◆ DIRECTIVE 1 ◆
Decide whether each statement below agrees with the thermoelectric generator thread, answering yes or no and quoting the deciding words of the thread:
(a) The thermoacoustic phenomenon was first discovered in 1859.
(b) webbie has seen the small modules from the magazine since first reading about them.
(c) The author of the University of Utah article already knew about the earlier discovery when he wrote it.
◆ DIRECTIVE 2 ◆
Answer these questions from the thermoelectric generator thread:
(a) On what date did neilwasmund post the opening question?
(b) What does the physicscourses.okstate.edu page have, according to Andre B.?
(c) In extreme cases, what can a rapid pulsing burn do to a stove's pipes?

# Thermoelectric Generator



## neilwasmund (Jun 1, 2007)

Does anyone have know of a manufacturer of Thermoelectric Generation units designed to be used with wood stoves, and or biomass stoves?


----------



## webbie (Jun 1, 2007)

Did you see this thread?
https://www.hearth.com/econtent/index.php/forums/viewthread/7926/
Years ago there were some very small modules I saw in a magazine which claimed to produce some power. However, I have not seen them since. Let us know if you find anything exciting on this subject.


----------



## begreen (Jun 4, 2007)

Here's an interesting development that may eventually connect to wood stove heat:
http://www.sciencedaily.com/releases/2007/06/070603225026.htm


----------



## Andre B. (Jun 4, 2007)

Here is a place you can get the thermoelectric modules $$$, they have some application info.
http://hi-z.com/

This guy has put together a nice collection of old info on thermoelectric devices.
http://www.dself.dsl.pipex.com/MUSEUM/POWER/thermoelectric/thermoelectric.htm

He also has a lot more info on other old stuff.
http://www.dself.dsl.pipex.com/MUSEUM/museum.htm


BeGreen, one thing I find sadly lacking in much writing on science and engineering today is articles like this one where not one mention was made of the dude who first discovered this thermo acoustic phenomenon in 1859, on which this work is based.
For some reason that always bugs me, especially with the web now days, back when I took tech writing one actually had to go the library and/or dial a phone and talk to people.
http://en.wikipedia.org/wiki/Rijke_tube

The thermal to sound part is easy to build if you want to make large pipe organ sounds for the neighbors.
http://www.fysikbasen.dk/Referencemateriale/PDFartikler/ResonanceJan2003p59-71.pdf

This page has a sound file (loads automatically) of a larger tube heating up and cooling off.
http://physicscourses.okstate.edu/ackerson/museum/Rijlke.htm

Many here have had or seen stoves that would sometimes go into a rapid pulsing burn that in extreme cases would shake the pipes apart, the Rijke tube phenomenon goes a long way to explaining what is happening.


----------



## Andre B. (Jun 5, 2007)

Somewhat related post in another thread.
https://www.hearth.com/econtent/index.php/forums/viewreply/92271/


----------



## begreen (Jun 6, 2007)

Hey Andre, I contacted the author of the original Univ of Utah article and he thanked me for the info and wished he knew about it beforehand. I haven't responded, but the thought does come to mind that perhaps next time he could do a little research ahead of time?


----------

◆ GIVEN INFORMATION ◆
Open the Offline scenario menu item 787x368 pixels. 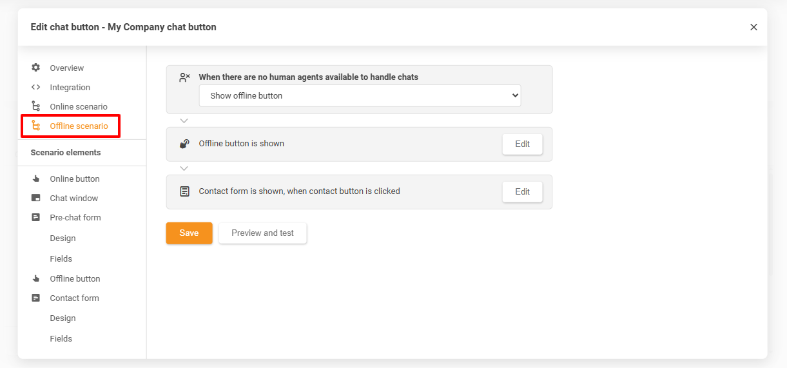click(79, 126)

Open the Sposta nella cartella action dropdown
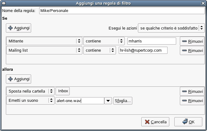click(x=30, y=91)

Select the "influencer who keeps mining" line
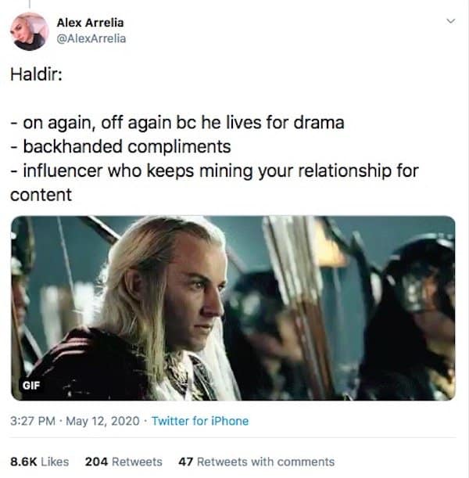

◆ CORRECT RESPONSE 1 ◆
(a) Yes: "the dude who first discovered this thermo acoustic phenomenon in 1859"
(b) No: "However, I have not seen them since."
(c) No: "wished he knew about it beforehand"

◆ CORRECT RESPONSE 2 ◆
(a) Jun 1, 2007
(b) A sound file, which loads automatically, of a larger tube heating up and cooling off
(c) It can shake the pipes apart.